Stored data
__________________________________________________

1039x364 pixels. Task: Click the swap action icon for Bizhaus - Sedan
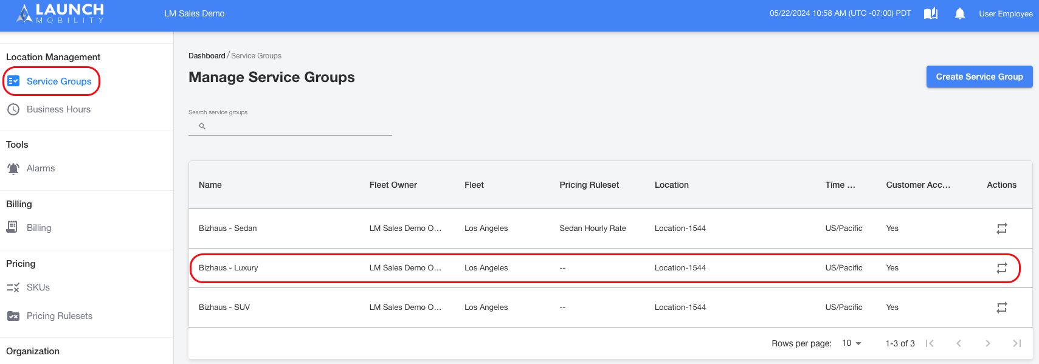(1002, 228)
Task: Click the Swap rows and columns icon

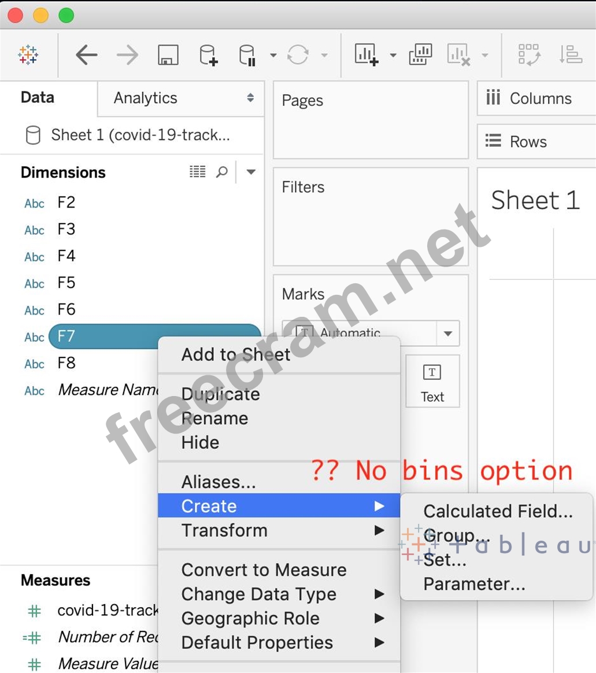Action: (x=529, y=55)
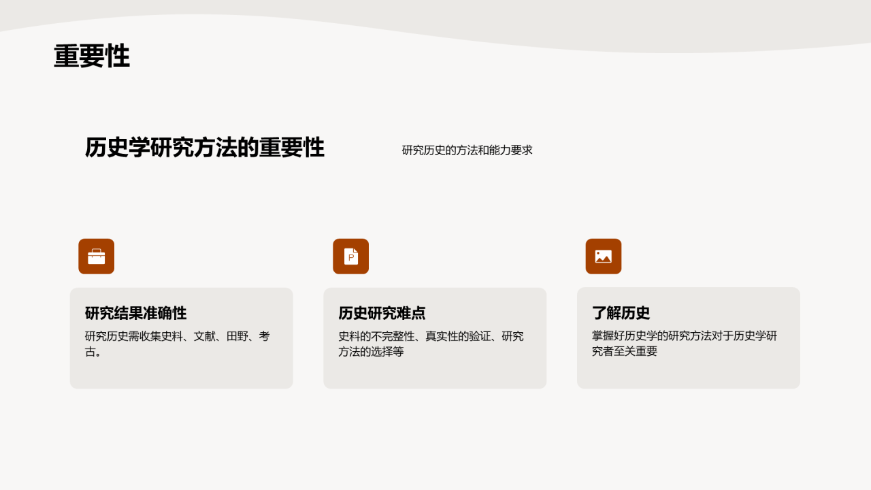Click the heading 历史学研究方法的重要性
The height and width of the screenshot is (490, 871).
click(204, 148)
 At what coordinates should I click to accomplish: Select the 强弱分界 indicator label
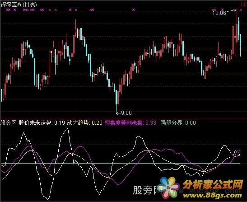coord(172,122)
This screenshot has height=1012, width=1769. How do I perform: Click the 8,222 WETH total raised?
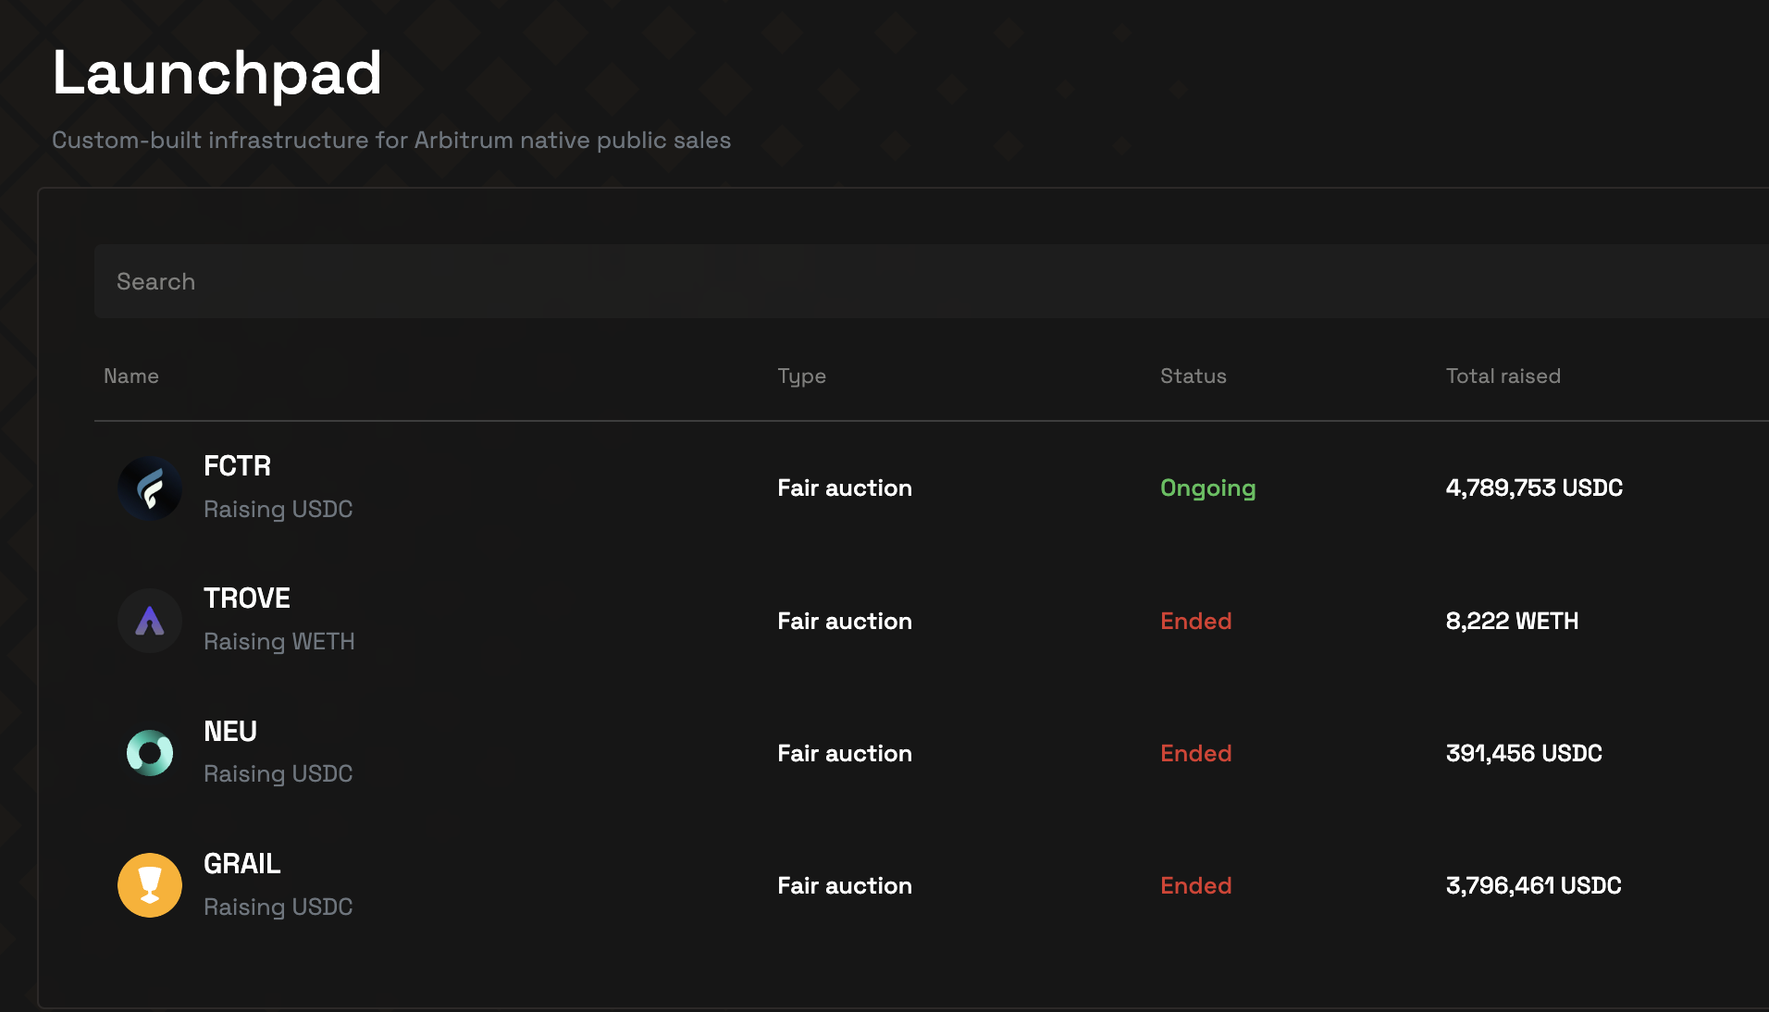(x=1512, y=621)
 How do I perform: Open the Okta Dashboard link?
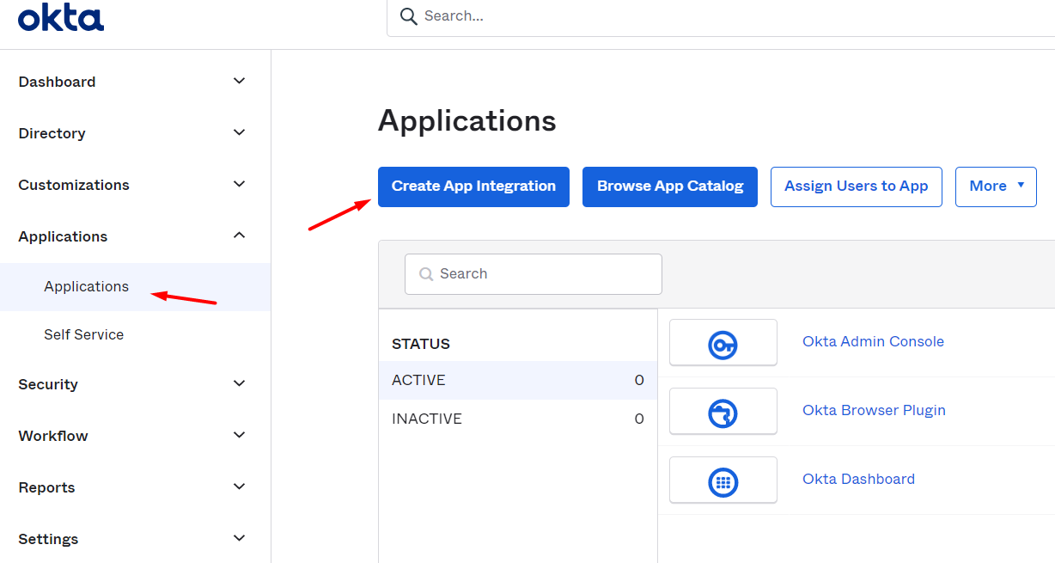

__________________________________________________

**YOUR GOAL:** Give back the lines from the one containing "This screenshot has" through the last line of the records above exactly as they appear, both included, and no pictures.

**OUTPUT OF THE EXERCISE:**
This screenshot has height=1012, width=1769. How do I perform: Click the 8,222 WETH total raised?
(x=1512, y=621)
 How do I perform: Open the Okta Dashboard link?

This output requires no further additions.